The mid-range of the Graphics card market is arguably the most important segment for both AMD and NVIDIA for the competing parts – it’s where the majority of gamers look when they want to purchase new hardware. Today I’m going to take a look at each company’s competing solutions around the $330-350 price point. That puts the GeForce GTX 970 from NVIDIA, and the Radeon R9 390 from AMD, firmly in my sights. It’ll primarily be a performance comparison with games that have built in benchmarks.
GeForce GTX 970
Serving at the frontline of the mid-range for NVIDIA, we have the GeForce GTX 970. Launched in September of 2014 for $329, this middle-weight contender features a cut-down version of the same GM204 graphics processor used in the more expensive GTX 980. The card I’m testing is EVGA’s custom variety; with the ACX 2.0 cooler.

EVGA’s GTX 970 ACX 2.0
Taking a closer look at the GM204-200 chip powering the GTX 970.
- 13 SMMs
- 1664 CUDA cores
- 104 Texture Mapping Units
- 56 ROPs
- 256-bit memory interface (224-bit aggregated)
- 1.75MB L2 Cache
- 4GB GDDR5 (3.5GB High-speed)
- 7Gbps memory clock
- 1050 MHz core clock
- 1178 MHz boost clock
Out of GM204’s 16 SMM (Streaming Multiprocessor Maxwell), three have been disabled in the GTX 970, this brings the total CUDA core count down to 1664 from 2048, and the texturing unit count to 104, from 128. The memory interface is 256-bits wide, but what’s not shown on this graph, is that the GM204-200 actually has some disabled cache and the ROP (Render Output Pipelines) associated with it. This brings the total ROP count down from 64, to 56. This also has implications for the GTX 970’s 4GB of GDDR5; whereby only 3.5GB of that is aggregated on an effective 224-bit interface. The other 512MB is only addressable via a narrow 32-bit wide data path. The TechReport’s article on the subject is a good read for those interested in just how the 970’s strange memory subsystem functions.

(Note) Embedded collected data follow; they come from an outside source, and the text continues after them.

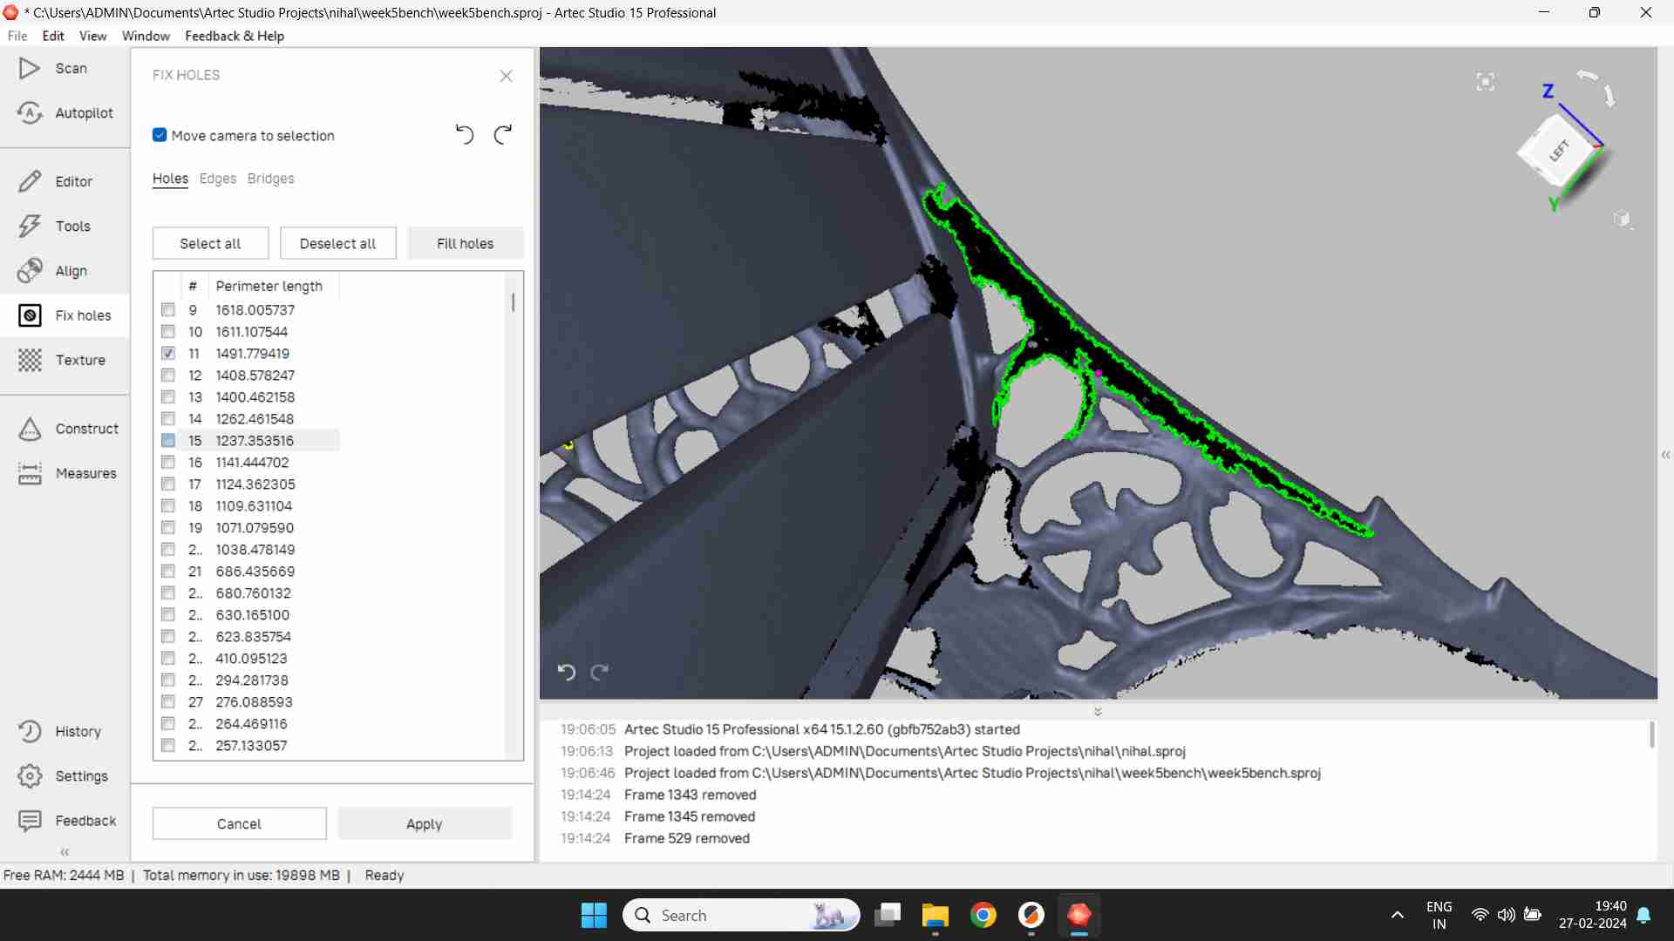This screenshot has height=941, width=1674.
Task: Click the Fill holes button
Action: 466,242
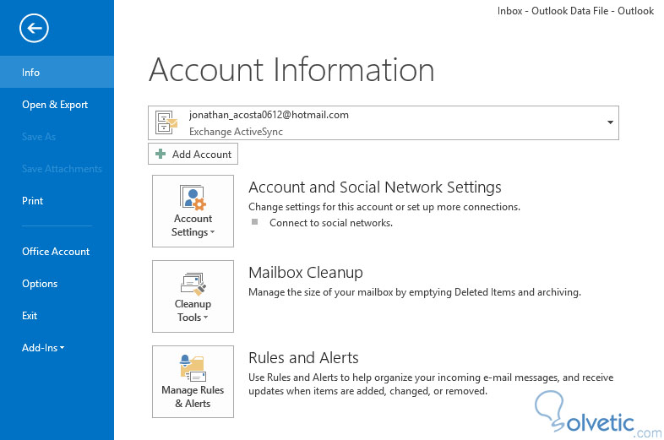Screen dimensions: 664x440
Task: Select the Info tab in sidebar
Action: 31,73
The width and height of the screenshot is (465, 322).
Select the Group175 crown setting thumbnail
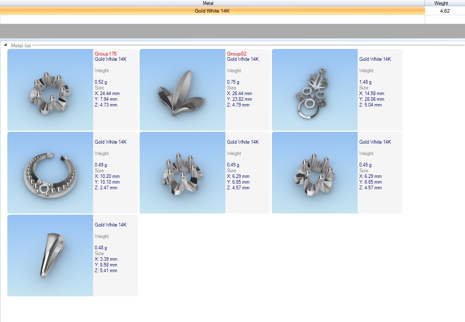(50, 90)
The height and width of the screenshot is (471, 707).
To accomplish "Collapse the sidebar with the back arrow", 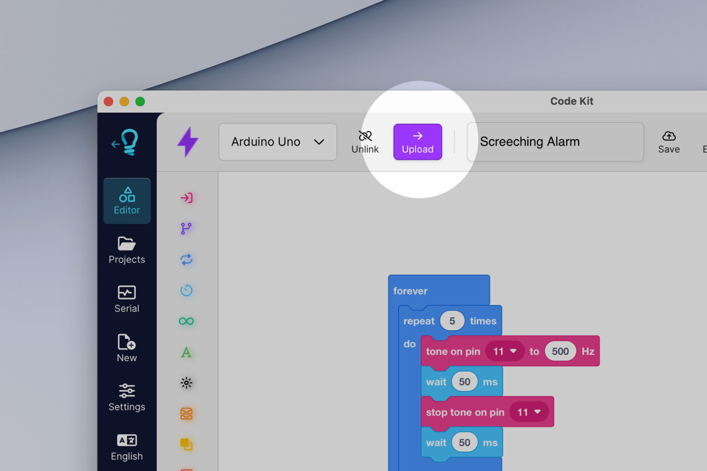I will coord(116,143).
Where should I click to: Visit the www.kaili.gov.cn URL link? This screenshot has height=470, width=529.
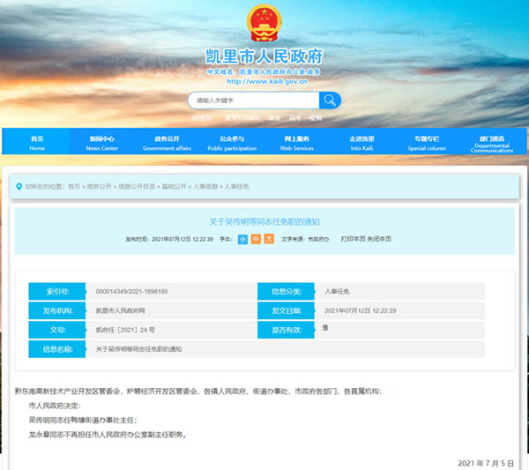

The GM204-200 chip powering the GTX 970.
Compared to the R9 390, the GTX 970 has pretty much less of every on-chip resource available. Nvidia’s Maxwell architecture relies on efficient use of resources and higher clock speeds to achieve competitive performance. The GM204 chip will often boost higher than its rated clock speed during load dependent on heat and power consumption, and this sample is no different: clocks in my tests ranged anywhere between 1228 MHz and 1254 MHz, with the average being around 1240 MHz.